##### Study material #####

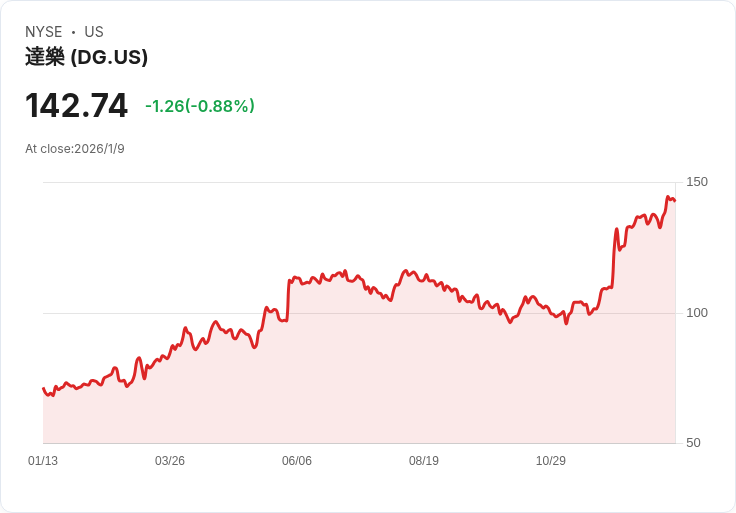Select the 50 y-axis label
This screenshot has height=513, width=736.
point(692,443)
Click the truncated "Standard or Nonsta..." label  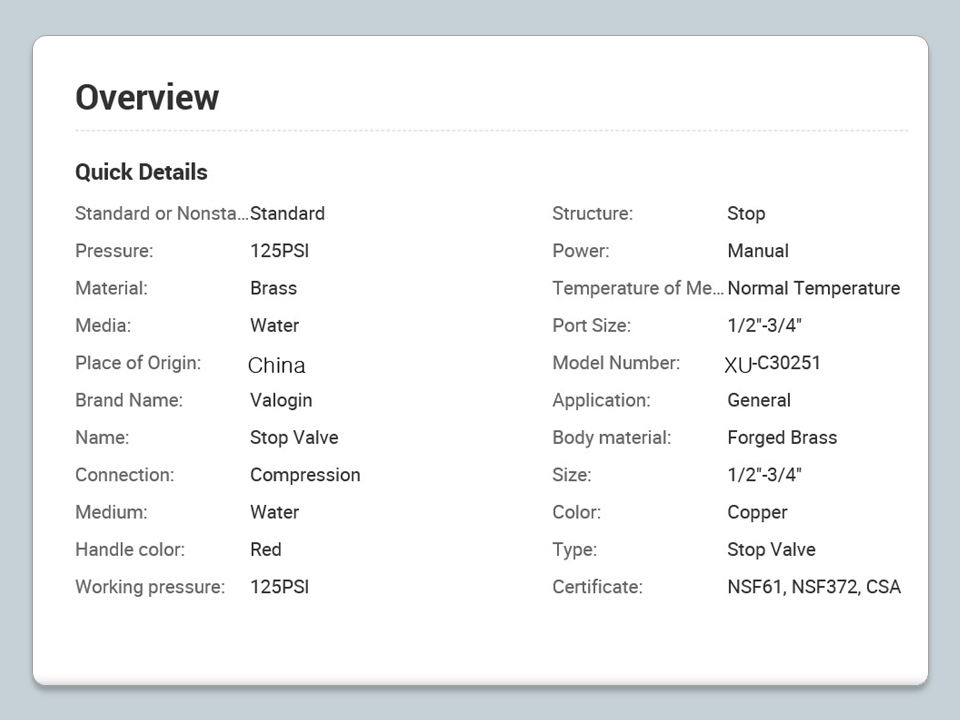click(x=161, y=213)
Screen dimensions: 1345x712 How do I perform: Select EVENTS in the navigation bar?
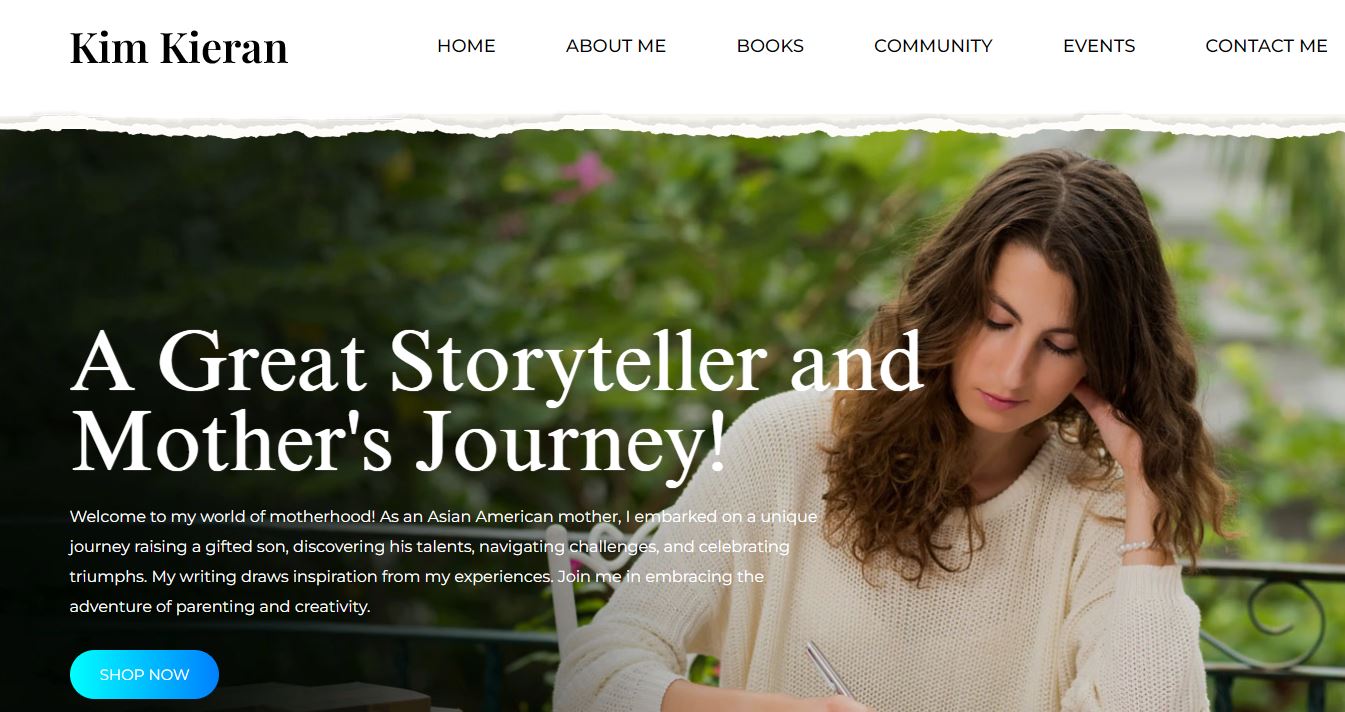1099,46
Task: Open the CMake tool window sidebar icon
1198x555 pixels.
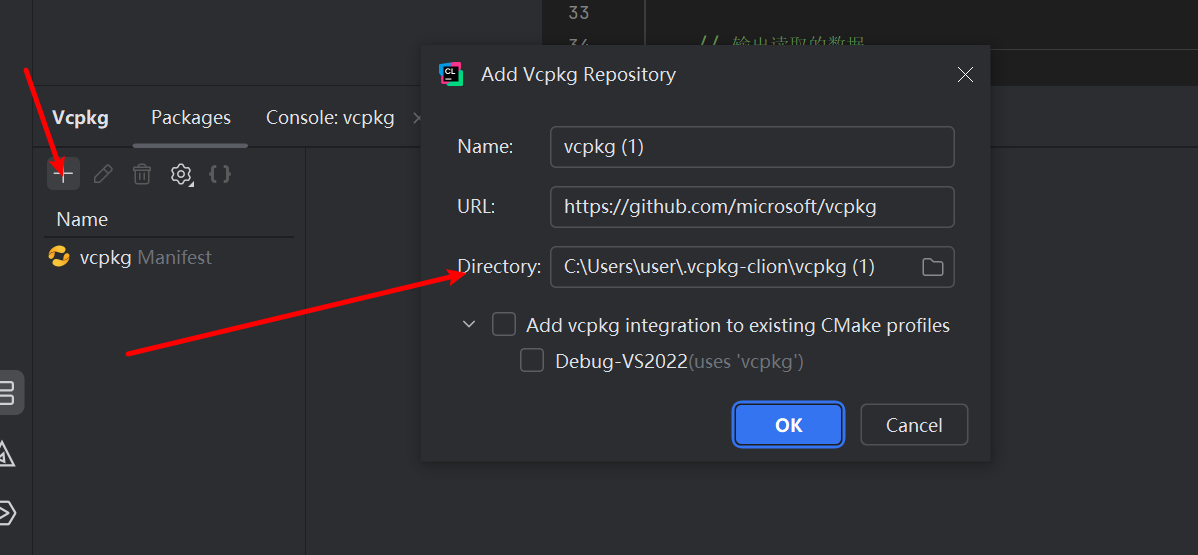Action: click(6, 453)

#####

# Problem to solve:
Copy exactly the lines that begin at the one containing "Task: Open the CMake tool window sidebar icon" and end at the last line of the records, both included, omitting the pictures.

# Response:
Task: Open the CMake tool window sidebar icon
1198x555 pixels.
Action: click(6, 453)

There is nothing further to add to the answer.